Buprenorphine should be used during pregnancy only if the potential benefit outweighs the potential risk to the foetus.
Towards the end of pregnancy, buprenorphine may induce respiratory depression in newborn infant even after a short period of administration.. Long-term administration during the last three months of pregnancy may cause a withdrawal syndrome in neonates (e.g. hypertonia, neonatal tremor, neonatal agitation, myoclonus or convulsions). The syndrome is generally delayed from several hours to several days after birth.
Due to the long half-life of buprenorphine, neonatal monitoring for several days should be considered at the end of pregnancy to prevent the risk of respiratory depression or withdrawal syndrome in neonates.
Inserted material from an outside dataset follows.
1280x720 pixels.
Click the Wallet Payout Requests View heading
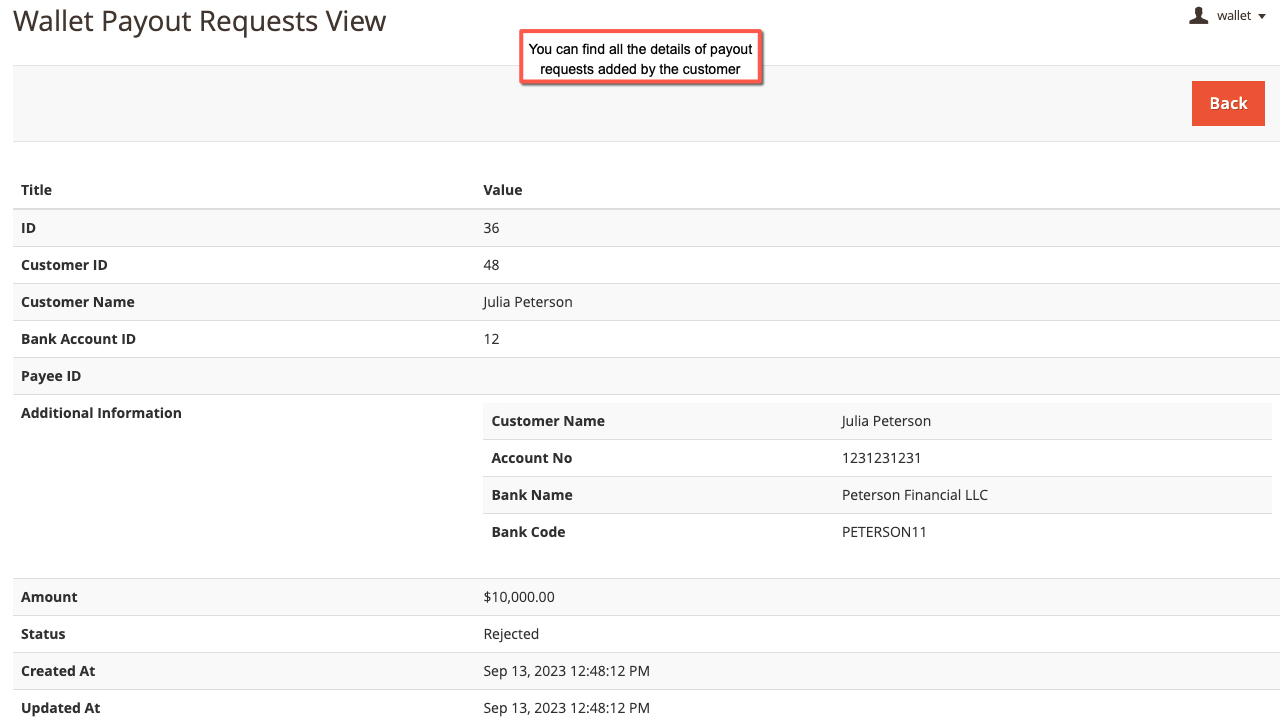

Breast-feeding: Buprenorphine and its metabolites are excreted in human breast milk. In rats, buprenorphine has been found to inhibit lactation.
Therefore, breast feeding should be discontinued during treatment with Subutex.
Symptoms: Respiratory depression, as a result of central nervous system depression, is the primary symptom requiring intervention in the case of overdose because it may lead to respiratory arrest and death. Preliminary symptoms of overdose may also include somnolence, amblyopia, miosis, hypotension, nausea, vomiting and / or speech disorders.
Treatment: Symptomatic treatment of respiratory depression, following standard intensive care measures, should be instituted. A patent airway and assisted or controlled ventilation must be assured. The patient should be transferred to an environment within which full resuscitation facilities are available. Use of an opioid antagonist (i.e., naloxone) is recommended, despite the modest effect it may have in reversing the respiratory symptoms of buprenorphine compared with its effects on full agonist opioid agents. The long duration of action of this product should be taken into consideration when determining length of treatment needed to reverse the effects of an overdose.